Da sinistra a destra:
Andrea Orrù, Francesco Orrù, Martina Casanova,
Maria Giovanna Barsi, Silvia Rabuini,
Martina Sias, Fabio Ecca, Marco Bargone,
(foto di Don S, Serreri)
L’amicizia è il legame più forte che esista, non ha “rivali”. Un amico è una persona che ti ascolta, ti aiuta, ti difende, non ti volta le spalle, è sempre fedele. Tu e lui siete come una squadra compatta, vincente. Un amico è sempre sincero nei tuoi confronti. Un amico è una persona con cui stai bene insieme. Un amico è un dono, una “ricompensa” che Dio ci dà. L’amicizia va sopra qualsiasi altro sentimento. Se nei momenti di paura ci è vicino un amico, sei più tranquillo, nei momenti di tristezza ti rallegra, anche solo vederlo ti tira su il morale, perché sai che lui sarà sempre con te.

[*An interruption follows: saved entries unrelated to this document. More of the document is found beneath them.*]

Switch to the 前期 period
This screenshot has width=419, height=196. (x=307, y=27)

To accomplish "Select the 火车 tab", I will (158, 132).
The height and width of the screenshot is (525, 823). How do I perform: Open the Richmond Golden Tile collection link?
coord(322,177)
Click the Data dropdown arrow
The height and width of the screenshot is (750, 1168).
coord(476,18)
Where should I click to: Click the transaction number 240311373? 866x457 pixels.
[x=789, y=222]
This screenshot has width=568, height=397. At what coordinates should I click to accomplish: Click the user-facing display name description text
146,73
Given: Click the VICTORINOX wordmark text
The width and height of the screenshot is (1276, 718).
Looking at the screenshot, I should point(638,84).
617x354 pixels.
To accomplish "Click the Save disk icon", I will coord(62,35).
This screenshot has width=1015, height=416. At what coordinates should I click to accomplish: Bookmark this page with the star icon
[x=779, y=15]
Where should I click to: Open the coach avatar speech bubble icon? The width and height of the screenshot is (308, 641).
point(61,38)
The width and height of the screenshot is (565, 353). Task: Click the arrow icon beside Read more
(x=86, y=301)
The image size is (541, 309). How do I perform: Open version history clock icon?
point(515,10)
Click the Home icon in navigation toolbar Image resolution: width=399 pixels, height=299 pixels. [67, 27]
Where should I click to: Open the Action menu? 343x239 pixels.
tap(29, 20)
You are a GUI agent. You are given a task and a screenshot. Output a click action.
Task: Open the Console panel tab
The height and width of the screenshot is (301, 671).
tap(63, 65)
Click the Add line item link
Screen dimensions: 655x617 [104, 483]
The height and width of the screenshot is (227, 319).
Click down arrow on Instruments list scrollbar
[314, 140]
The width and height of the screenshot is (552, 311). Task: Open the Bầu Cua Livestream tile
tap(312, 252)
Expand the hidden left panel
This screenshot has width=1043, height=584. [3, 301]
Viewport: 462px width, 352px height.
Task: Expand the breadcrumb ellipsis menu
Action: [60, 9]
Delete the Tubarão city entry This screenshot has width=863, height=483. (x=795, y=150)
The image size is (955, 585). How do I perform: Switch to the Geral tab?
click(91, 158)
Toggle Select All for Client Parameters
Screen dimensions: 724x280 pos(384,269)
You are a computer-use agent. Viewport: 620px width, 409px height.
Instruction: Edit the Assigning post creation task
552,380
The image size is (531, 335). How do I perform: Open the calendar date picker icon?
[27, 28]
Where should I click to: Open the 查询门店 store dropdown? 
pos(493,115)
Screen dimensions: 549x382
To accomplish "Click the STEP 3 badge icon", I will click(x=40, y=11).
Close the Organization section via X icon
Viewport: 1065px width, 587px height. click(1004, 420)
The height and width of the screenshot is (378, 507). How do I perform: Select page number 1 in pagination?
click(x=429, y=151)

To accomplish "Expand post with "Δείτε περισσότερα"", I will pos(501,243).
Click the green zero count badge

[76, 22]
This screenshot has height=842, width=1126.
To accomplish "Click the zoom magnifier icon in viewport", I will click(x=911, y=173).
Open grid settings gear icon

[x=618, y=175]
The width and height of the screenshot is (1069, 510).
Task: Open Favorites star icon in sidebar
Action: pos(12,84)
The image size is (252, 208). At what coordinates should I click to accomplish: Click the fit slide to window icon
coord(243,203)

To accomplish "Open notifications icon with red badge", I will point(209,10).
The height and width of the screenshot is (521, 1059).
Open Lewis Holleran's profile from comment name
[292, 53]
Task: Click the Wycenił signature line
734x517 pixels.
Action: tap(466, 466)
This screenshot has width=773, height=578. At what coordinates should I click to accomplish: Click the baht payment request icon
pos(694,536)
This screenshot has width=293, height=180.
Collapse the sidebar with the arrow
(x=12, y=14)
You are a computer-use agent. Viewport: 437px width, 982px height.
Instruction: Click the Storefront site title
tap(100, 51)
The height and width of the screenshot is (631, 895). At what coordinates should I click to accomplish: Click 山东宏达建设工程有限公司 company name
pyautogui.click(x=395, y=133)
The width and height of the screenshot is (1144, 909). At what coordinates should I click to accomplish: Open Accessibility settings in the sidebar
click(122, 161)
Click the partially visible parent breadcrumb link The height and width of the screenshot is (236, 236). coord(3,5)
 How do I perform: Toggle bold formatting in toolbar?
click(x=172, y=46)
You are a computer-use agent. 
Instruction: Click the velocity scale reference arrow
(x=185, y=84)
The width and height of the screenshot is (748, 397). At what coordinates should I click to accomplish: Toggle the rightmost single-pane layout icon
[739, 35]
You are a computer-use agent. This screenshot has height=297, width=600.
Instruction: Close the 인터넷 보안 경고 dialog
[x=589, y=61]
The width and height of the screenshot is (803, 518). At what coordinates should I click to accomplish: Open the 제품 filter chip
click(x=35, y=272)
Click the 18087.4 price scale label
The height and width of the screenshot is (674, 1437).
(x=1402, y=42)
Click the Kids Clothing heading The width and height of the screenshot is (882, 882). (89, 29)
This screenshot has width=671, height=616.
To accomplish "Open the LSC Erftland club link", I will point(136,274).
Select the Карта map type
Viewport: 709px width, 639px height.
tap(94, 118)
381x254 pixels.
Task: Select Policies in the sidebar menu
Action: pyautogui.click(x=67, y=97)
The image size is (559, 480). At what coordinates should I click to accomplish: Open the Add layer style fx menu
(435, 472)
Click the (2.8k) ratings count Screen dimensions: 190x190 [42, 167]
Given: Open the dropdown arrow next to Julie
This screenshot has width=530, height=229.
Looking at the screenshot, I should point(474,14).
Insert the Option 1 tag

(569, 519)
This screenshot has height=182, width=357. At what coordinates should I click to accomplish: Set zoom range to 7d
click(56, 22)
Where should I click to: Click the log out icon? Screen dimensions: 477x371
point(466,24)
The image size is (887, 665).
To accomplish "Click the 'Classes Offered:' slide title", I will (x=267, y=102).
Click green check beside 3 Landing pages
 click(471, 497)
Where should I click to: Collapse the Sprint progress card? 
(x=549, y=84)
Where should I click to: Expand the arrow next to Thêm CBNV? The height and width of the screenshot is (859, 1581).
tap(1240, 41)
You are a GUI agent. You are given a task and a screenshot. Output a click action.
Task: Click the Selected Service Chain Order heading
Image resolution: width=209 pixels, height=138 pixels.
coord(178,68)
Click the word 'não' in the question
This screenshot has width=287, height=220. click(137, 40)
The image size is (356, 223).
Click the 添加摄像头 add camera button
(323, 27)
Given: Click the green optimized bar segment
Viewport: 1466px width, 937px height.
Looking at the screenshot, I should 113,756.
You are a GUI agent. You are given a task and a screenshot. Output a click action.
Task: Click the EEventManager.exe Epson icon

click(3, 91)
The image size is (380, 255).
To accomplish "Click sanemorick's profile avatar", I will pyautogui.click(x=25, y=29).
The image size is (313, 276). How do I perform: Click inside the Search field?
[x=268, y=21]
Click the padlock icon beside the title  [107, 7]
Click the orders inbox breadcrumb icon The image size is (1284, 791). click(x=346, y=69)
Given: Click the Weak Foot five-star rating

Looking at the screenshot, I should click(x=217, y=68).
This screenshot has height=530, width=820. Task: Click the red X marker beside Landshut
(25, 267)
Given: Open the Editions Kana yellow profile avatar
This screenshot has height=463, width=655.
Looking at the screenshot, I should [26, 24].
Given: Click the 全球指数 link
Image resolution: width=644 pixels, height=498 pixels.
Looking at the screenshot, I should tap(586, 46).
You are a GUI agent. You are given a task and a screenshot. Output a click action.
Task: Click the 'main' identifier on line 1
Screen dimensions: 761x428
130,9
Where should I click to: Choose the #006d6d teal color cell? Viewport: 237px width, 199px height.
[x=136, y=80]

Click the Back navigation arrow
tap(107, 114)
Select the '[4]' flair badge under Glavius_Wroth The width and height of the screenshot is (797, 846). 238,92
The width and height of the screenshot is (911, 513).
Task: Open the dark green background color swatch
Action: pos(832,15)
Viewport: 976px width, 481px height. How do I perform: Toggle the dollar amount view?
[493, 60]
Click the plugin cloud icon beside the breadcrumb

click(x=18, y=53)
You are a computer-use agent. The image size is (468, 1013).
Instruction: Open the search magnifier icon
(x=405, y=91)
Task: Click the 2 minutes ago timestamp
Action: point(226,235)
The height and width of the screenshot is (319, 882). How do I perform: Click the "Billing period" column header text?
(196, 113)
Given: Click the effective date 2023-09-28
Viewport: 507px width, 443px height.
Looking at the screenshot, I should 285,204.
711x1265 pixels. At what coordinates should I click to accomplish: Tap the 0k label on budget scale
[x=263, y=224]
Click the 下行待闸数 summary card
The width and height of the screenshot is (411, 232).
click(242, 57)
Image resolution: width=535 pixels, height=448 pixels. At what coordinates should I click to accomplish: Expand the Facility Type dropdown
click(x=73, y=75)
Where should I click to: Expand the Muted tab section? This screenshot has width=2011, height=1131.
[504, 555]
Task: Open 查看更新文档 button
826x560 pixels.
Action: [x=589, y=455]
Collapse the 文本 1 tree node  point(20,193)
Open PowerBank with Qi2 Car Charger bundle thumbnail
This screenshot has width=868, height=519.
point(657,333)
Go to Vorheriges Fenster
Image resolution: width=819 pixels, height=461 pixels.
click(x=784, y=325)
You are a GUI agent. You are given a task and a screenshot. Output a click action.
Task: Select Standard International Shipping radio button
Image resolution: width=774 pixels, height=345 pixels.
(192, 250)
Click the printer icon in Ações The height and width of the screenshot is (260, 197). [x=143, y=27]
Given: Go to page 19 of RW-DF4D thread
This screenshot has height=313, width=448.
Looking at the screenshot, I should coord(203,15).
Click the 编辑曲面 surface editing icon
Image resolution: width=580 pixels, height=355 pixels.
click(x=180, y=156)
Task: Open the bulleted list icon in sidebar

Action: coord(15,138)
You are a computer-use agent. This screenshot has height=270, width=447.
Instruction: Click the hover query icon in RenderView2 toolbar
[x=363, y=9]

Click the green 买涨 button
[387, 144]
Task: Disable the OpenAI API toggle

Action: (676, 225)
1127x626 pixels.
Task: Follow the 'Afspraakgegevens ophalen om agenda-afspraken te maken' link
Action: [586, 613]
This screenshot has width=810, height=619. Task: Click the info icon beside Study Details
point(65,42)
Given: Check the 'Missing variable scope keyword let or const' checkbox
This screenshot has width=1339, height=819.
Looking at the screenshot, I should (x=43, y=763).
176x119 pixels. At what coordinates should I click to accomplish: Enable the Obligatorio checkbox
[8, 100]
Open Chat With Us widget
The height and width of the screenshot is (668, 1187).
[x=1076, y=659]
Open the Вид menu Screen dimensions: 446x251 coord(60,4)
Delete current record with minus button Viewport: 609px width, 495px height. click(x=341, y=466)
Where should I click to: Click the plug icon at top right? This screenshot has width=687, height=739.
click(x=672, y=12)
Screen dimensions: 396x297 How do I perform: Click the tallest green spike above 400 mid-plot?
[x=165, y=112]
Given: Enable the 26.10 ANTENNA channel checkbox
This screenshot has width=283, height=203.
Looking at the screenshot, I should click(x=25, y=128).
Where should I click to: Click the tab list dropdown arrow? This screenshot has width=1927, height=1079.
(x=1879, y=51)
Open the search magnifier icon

Un amico va meritato, come un premio. Non è un amico chi ti “usa”, come a me è successo. E’ amico chi è sempre disposto ad ascoltarti. Chi ti è amico non ti mette mai da parte, trova sempre del tempo per te. Un nemico difficilmente può diventare amico, ma è più facile che un amico diventi nemico. Io so di avere un amico, perché ormai lo conosco da parecchi anni e io so di potermi fidare di lui. Quando io lo chiamo lui risponde, siamo come una squadra, ognuno aiuta l’altro. Un amico è paziente con te, ma è come una corda che se la tendi troppo dopo un po’ si spezza. Perché, nella vita bisogna essere ottimisti ma prudenti, perché è come se si stesse in un labirinto pieno di trappole: basta un passo falso per “morire”, e se eri ottimista, ora vedrai la metà del bicchiere vuota e non più quella piena. Allora, non lotterai più, non prenderai più le occasioni che ti arrivano, perché non le vedrai, ma starai fermo senza più niente e nessuno che ti aiuti. Sarai perduto.